A Phase 2a trial of KP-1461, currently underway, is designed to provide validation of a Viral Decay Acceleration™ (VDA) therapeutic. The Phase 2 study (KP-1461-201) is an open label trial that will evaluate the safety, efficacy and tolerability of KP-1461, an oral small molecule, as a monotherapy in treatment-experienced HIV-infected patients. The study will enroll up to 32 patients with HIV who have not been on antiretroviral treatment for at least 16 weeks, have HIV-1 RNA levels greater than 2,500 copies/mL, and CD4 counts greater than 250 cells per mm3.

Patients will receive 1600 mg of KP-1461 twice daily for 124 days. The primary endpoint of the trial is safety and tolerability, and secondary endpoints are RNA reduction, CD4 count change, viral sequencing and genotype/phenotype change. The study will be conducted at 24 clinical research centers in the United States.


Phase 1b Trial Confirms Safety & Efficacy of KP-1461 in HIV-positive patients

Preliminary results from a Phase 1b multi-center, randomized, double-blinded, placebo-controlled safety and pharmacology trial in therapy-experienced HIV-infected patients have demonstrated KP-1461 to be generally safe and well tolerated. The trial involves approximately 40 HIV positive patients.


Phase 1a Trial Demonstrates Safety & Tolerability of KP-1461

KP-1461 has been evaluated in a Phase 1a trial that accrued 42 healthy volunteers and demonstrated the product candidate to be well-tolerated, with no dose-related toxicities. KP-1461 has completed Phase 1a human clinical trials with endpoints of safety and pharmacokinetics. The Phase 1a trial was a single dose, dose escalation, placebo controlled study of KP-1461 in 42 healthy volunteers. It was shown to be well tolerated at each dose through the highest dose level tested. There were no SAE’s.

Mechanism of Action -- VDA
Introducing Random Mutations to Target HIV Virus Destruction

The VDA approach was developed to take advantage of the natural highly error-prone viral reverse transcriptase. Koronis' scientific founders hypothesized that by presenting HIV with an error-inducing nucleoside triphosphate substrate, the viral genome mutation rate could be pushed beyond the allowable range of diversity thus extinguishing the population (Lethal mutagenesis of HIV with mutagenic nucleoside analogs. Proceedings of the National Academy of Sciences. 1999; 96:1492-1497).

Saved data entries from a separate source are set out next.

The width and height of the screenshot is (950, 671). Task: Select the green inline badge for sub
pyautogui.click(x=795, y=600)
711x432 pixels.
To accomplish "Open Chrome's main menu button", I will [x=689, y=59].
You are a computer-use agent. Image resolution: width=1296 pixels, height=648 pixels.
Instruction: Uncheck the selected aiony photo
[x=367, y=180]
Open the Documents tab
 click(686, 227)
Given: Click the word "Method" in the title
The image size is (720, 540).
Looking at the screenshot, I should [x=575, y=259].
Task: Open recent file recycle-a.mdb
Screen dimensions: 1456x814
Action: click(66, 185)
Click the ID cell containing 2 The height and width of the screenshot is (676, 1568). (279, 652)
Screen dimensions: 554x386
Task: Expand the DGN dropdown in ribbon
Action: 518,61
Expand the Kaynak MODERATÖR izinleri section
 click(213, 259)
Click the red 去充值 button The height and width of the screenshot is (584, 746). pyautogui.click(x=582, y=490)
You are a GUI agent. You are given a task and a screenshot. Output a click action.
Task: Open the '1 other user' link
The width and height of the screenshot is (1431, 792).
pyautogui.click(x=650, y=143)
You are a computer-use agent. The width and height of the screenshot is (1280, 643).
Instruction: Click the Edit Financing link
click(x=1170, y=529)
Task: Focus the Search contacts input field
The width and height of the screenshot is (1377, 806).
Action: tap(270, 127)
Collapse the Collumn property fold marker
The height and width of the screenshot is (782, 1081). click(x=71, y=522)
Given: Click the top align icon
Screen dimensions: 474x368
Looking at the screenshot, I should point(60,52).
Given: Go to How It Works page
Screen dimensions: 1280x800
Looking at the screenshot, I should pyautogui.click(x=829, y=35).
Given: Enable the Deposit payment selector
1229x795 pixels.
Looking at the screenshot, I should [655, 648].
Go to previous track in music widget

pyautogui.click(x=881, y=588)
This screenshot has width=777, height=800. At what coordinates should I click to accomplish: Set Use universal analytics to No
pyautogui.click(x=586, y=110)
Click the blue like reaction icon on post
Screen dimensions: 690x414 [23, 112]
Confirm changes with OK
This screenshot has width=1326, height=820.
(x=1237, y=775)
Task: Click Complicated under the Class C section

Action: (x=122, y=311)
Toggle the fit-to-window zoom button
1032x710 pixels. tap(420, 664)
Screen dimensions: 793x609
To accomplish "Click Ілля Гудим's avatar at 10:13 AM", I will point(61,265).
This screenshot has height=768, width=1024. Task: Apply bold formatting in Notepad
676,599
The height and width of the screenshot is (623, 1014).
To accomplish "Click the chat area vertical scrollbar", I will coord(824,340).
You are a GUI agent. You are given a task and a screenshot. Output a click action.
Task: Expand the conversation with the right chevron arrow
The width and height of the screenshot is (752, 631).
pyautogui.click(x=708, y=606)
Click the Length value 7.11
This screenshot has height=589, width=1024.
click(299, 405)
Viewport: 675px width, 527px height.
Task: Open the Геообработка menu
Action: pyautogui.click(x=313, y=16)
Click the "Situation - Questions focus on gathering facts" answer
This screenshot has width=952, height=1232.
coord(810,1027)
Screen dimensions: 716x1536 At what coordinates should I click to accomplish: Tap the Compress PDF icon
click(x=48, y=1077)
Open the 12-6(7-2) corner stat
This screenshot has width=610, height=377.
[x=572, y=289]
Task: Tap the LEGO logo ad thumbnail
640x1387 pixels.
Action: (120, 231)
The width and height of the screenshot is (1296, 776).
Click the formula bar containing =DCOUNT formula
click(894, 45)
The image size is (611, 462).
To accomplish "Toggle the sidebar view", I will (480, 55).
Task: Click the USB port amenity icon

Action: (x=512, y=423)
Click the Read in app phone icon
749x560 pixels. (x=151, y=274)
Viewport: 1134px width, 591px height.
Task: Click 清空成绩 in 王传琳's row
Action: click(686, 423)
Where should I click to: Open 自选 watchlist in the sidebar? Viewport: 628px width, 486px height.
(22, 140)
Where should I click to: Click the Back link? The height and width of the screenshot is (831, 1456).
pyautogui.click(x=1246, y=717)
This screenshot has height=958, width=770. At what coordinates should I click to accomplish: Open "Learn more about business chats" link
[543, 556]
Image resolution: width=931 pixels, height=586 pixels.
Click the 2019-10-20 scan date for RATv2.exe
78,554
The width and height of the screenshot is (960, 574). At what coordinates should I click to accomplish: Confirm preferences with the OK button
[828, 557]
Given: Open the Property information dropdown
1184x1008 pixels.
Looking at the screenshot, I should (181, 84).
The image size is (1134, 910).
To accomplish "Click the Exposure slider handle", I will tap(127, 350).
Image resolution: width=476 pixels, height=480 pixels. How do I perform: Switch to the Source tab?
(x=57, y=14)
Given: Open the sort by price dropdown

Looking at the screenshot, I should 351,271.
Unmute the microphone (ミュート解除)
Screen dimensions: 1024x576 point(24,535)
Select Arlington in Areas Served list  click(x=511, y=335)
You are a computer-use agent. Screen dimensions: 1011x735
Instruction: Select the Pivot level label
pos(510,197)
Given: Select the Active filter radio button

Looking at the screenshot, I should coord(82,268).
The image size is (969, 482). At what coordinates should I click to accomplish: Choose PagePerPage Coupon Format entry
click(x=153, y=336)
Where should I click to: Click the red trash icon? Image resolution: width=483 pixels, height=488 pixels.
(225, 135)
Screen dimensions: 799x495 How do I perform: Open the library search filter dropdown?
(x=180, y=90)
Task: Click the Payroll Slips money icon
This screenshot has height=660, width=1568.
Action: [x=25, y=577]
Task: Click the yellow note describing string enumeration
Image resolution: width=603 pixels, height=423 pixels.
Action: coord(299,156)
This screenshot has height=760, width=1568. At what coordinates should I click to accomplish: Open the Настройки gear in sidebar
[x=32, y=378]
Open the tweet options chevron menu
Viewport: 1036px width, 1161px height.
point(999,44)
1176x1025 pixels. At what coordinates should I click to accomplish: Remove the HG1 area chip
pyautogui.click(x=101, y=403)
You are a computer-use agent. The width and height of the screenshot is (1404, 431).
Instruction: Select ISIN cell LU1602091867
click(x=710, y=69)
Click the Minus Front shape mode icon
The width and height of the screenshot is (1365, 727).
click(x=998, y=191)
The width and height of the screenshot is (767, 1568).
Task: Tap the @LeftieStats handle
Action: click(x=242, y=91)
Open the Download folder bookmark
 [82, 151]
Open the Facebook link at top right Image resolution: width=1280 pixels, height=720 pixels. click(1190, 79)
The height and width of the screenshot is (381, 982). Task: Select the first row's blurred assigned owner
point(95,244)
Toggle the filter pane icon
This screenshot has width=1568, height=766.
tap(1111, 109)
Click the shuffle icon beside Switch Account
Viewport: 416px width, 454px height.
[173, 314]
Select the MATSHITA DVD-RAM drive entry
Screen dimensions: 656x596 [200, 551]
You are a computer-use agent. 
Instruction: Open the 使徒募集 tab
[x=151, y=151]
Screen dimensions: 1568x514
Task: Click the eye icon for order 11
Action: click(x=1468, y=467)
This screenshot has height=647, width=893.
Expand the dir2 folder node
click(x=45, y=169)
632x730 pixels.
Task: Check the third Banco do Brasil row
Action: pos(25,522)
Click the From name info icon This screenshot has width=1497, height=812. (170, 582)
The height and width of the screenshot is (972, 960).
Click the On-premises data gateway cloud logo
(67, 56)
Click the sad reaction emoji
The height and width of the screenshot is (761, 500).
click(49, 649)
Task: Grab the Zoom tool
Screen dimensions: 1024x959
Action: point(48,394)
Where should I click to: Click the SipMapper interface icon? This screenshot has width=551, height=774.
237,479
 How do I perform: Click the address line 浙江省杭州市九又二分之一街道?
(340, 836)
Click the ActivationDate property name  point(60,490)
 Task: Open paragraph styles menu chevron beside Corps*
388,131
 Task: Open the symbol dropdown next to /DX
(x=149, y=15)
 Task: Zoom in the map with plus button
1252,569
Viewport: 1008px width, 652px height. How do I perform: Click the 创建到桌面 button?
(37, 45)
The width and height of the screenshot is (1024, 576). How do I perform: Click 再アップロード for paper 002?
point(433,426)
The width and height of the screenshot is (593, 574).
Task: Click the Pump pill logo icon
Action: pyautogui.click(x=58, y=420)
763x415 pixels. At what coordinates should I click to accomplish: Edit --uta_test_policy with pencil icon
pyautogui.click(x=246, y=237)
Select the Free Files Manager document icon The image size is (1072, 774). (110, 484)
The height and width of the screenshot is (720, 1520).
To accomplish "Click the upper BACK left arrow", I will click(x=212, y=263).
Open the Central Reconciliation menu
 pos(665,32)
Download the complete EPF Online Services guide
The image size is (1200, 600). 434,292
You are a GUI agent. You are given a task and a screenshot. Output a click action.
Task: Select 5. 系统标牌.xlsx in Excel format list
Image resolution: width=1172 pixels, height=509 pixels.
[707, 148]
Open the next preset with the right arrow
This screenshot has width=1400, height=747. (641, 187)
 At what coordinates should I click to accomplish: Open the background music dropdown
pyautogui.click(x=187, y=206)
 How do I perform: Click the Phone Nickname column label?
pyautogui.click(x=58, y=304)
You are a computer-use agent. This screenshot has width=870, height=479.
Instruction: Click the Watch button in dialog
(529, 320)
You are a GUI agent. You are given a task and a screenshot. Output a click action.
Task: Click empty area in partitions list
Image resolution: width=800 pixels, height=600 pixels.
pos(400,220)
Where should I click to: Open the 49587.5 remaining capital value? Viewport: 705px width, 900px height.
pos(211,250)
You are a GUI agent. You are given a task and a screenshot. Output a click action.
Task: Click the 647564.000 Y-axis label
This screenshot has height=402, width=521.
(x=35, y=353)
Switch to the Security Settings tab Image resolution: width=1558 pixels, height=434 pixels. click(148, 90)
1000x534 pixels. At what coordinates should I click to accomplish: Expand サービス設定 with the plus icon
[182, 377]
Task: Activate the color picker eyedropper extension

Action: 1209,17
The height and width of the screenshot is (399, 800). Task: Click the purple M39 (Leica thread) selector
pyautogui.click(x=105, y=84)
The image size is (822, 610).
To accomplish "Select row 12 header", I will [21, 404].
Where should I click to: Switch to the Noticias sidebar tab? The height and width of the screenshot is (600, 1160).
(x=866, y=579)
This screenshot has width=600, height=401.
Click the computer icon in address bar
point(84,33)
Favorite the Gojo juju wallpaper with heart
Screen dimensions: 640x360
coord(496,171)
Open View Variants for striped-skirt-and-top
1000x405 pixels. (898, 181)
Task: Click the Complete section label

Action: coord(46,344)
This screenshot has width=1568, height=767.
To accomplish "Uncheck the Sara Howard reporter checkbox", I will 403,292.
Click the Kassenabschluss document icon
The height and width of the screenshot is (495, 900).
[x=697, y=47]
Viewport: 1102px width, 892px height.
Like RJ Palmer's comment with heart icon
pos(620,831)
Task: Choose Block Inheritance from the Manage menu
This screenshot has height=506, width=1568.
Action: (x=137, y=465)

The VDA approach has been demonstrated in cell culture using a nucleoside analog that normally base pairs with guanine but also frequently base pairs with adenine. This non-complementary base-pairing increased G to A and A to G mutations and ultimately, over the course of several viral replication cycles, resulted in viral ablation.

Origins

The development of KP-1461 stems from the leading research of Larry Loeb, University of Washington, John Essigmann, Massachusetts Institute of Technology, and Jim Mullins, University of Washington. These researchers reduced to practice -- through the development of Viral Decay Acceleration™ -- a theory originally conceived by Nobel laureate Manfred Eigen. Eigen described the complex and dynamic nature of viruses as “quasispecies,” and introduced the idea that it may be possible to defeat a virus by exploiting its complex, rapidly mutating form.